WHAT IS REQUIRED =
Go through the entries one line at a time, and gather every line that has the word "will".

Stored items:

····················

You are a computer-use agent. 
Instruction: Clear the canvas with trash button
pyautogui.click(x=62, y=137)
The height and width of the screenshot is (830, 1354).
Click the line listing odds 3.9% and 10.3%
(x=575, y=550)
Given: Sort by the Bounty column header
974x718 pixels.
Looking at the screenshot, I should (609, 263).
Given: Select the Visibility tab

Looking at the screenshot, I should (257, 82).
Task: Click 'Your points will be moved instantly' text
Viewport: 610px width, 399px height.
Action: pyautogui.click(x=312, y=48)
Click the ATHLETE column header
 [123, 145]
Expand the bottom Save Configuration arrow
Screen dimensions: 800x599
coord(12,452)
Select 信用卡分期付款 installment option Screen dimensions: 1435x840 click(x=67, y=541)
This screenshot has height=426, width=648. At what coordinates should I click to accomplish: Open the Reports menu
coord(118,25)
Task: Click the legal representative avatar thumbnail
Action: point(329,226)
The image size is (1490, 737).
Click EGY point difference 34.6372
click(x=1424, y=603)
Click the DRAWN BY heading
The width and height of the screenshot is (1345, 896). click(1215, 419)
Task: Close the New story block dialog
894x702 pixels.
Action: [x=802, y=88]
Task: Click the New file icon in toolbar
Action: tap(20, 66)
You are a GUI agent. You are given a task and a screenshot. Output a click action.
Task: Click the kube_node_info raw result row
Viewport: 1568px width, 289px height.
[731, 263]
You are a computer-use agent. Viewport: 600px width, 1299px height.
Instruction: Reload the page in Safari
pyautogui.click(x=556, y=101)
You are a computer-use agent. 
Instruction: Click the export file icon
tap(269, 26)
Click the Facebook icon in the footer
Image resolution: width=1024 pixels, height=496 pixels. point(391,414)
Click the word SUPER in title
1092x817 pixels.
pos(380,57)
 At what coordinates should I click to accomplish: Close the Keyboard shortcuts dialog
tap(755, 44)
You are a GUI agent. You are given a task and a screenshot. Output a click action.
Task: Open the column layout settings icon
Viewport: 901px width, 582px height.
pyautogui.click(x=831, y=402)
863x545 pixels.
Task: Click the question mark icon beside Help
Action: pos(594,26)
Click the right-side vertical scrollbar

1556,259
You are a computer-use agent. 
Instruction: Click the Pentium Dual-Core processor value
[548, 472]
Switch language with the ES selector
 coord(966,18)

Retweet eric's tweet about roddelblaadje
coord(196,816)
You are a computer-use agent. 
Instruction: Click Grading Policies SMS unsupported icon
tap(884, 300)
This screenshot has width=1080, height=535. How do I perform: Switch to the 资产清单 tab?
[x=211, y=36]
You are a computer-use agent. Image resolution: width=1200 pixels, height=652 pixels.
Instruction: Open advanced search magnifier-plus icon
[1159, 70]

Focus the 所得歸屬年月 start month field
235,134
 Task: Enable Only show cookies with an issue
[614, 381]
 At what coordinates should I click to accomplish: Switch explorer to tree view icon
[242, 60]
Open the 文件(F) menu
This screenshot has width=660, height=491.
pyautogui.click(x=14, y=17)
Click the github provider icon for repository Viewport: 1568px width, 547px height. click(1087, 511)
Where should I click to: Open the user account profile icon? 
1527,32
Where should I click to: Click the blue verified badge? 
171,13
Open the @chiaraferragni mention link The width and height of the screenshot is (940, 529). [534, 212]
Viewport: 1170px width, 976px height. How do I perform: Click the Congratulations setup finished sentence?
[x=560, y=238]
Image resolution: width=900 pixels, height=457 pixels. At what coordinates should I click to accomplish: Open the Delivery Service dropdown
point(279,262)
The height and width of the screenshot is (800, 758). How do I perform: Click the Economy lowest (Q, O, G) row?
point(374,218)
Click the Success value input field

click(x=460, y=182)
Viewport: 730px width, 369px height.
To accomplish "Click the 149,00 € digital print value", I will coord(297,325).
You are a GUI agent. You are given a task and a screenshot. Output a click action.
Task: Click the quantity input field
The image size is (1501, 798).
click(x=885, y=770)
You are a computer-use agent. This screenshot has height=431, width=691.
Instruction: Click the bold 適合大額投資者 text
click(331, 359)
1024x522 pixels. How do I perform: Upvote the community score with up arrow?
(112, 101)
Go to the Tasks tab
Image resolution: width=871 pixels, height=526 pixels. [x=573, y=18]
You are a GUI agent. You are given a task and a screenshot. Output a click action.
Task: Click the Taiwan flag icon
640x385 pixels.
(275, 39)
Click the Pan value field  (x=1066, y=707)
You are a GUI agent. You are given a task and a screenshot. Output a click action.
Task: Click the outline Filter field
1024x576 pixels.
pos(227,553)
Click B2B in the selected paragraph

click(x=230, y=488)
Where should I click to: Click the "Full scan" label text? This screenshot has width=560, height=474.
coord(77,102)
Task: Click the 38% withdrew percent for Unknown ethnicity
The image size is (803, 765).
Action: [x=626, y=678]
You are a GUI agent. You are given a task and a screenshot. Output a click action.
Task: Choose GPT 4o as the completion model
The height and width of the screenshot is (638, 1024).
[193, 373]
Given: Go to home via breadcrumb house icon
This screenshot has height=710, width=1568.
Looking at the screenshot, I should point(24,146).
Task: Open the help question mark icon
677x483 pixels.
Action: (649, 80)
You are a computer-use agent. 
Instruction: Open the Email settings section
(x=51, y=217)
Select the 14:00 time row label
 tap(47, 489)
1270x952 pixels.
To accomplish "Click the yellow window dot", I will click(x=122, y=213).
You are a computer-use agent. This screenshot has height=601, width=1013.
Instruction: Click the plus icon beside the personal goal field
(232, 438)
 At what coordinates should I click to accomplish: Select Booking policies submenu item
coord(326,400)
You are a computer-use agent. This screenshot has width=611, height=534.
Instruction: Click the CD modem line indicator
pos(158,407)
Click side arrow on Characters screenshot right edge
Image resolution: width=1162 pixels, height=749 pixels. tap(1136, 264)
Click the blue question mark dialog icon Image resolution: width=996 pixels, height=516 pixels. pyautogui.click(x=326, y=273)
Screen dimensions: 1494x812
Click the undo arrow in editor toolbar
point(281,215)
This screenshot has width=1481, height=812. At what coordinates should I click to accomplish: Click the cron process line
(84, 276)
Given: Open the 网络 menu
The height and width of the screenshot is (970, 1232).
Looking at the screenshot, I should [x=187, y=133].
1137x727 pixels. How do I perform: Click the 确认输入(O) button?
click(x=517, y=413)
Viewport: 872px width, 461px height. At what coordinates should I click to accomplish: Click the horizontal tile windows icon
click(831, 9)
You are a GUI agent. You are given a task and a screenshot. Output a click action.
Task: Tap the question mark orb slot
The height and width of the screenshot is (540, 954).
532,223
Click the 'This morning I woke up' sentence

····················

OUTPUT FOR THIS TASK =
Task: Click 'Your points will be moved instantly' text
To accomplish "Click the 149,00 € digital print value", I will coord(297,325).
To accomplish "Click the yellow window dot", I will click(x=122, y=213).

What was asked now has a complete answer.